A group of Provo and Orem residents launched separate petition drives to get ballot referendums in each city to repeal approvals from the two City Councils for a bus rapid-transit system.

In Provo, those signature seekers say they are being harassed by city officials who support the project.

In one incident, a woman was exercising her First Amendment right to gather signatures outside the Provo recreation center when a center employee told her she had to leave. She objected, saying that it was public property, but he said she was impeding the ability of patrons to enter and exit the center. When she asked where she could stand, he said the city owned the entire block, so she could not be anywhere on that block.

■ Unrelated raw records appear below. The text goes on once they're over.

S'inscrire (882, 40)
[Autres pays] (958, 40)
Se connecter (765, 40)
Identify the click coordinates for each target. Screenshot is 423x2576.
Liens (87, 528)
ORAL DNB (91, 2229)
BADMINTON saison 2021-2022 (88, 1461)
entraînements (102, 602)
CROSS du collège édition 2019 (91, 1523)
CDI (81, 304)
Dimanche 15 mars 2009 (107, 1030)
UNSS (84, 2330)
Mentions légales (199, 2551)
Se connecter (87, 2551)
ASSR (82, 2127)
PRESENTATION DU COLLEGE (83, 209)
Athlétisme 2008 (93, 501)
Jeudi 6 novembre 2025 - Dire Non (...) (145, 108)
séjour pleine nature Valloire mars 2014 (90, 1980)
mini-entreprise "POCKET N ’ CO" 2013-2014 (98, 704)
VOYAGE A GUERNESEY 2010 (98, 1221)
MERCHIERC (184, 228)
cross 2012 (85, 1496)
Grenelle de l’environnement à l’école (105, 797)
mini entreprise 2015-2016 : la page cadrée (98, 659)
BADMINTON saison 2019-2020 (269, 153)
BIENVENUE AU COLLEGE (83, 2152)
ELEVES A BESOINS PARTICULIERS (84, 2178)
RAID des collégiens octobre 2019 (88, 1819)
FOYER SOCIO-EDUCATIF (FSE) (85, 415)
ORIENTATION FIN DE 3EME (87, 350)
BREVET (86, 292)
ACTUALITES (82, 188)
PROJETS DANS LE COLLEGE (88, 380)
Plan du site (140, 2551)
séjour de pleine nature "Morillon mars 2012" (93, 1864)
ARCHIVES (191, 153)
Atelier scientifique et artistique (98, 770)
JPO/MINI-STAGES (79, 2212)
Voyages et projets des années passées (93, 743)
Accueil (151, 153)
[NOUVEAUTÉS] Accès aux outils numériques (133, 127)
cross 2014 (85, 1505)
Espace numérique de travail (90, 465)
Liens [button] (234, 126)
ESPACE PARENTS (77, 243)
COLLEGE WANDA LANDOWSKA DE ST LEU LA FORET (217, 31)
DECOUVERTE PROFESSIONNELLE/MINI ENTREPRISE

Another time, a signature gatherer was outside the county's administrative office building when a police officer told him to move. He went to the bottom of the stairs and more officers came. They said he had to be at least 30 feet away from the building. When he asked why, they told him he was a fire hazard.

The anti-BRT group says Provo also is illegally spending taxpayer dollars and resources to promote the project.

Frank Anderson, a leader in the petition movement, said his group has lodged complaints about the harassment with the Utah lieutenant governor's office and the Utah County clerk.

We've seen this before in Utah County.

A few years ago, when Utahns for Ethical Government started a petition drive for a ballot initiative that would create an independent ethics commission to hold public officials accountable, its members too were harassed, particularly in Utah County.

One time, a Utah legislator noticed signature gatherers at Utah Valley University and complained. The next thing they knew, school security was shooing them off the Orem campus.

Another time when signature gathers were ejected from a Division of Motor Vehicles location, they complained to the Utah attorney general's office. The A.G.'s then-chief deputy said the policy was that if the director of that DMV office wanted them out, they had to be out.

And who was that A.G. official?

Correction • Heather Groom is the plaintiff who won a $5,784 judgment in 4th District Court earlier this month against former legislator Morgan Philpot, who is running for the Utah Senate this year and was recently hired to represent anti-fed protester Ammon Bundy.

Groom was awarded the judgment based on her renting a campaign bus for Philpot's unsuccessful congressional bid in 2010 — a loan she argued was not repaid.

Because of a typo, Groom's name was misspelled in my Friday column.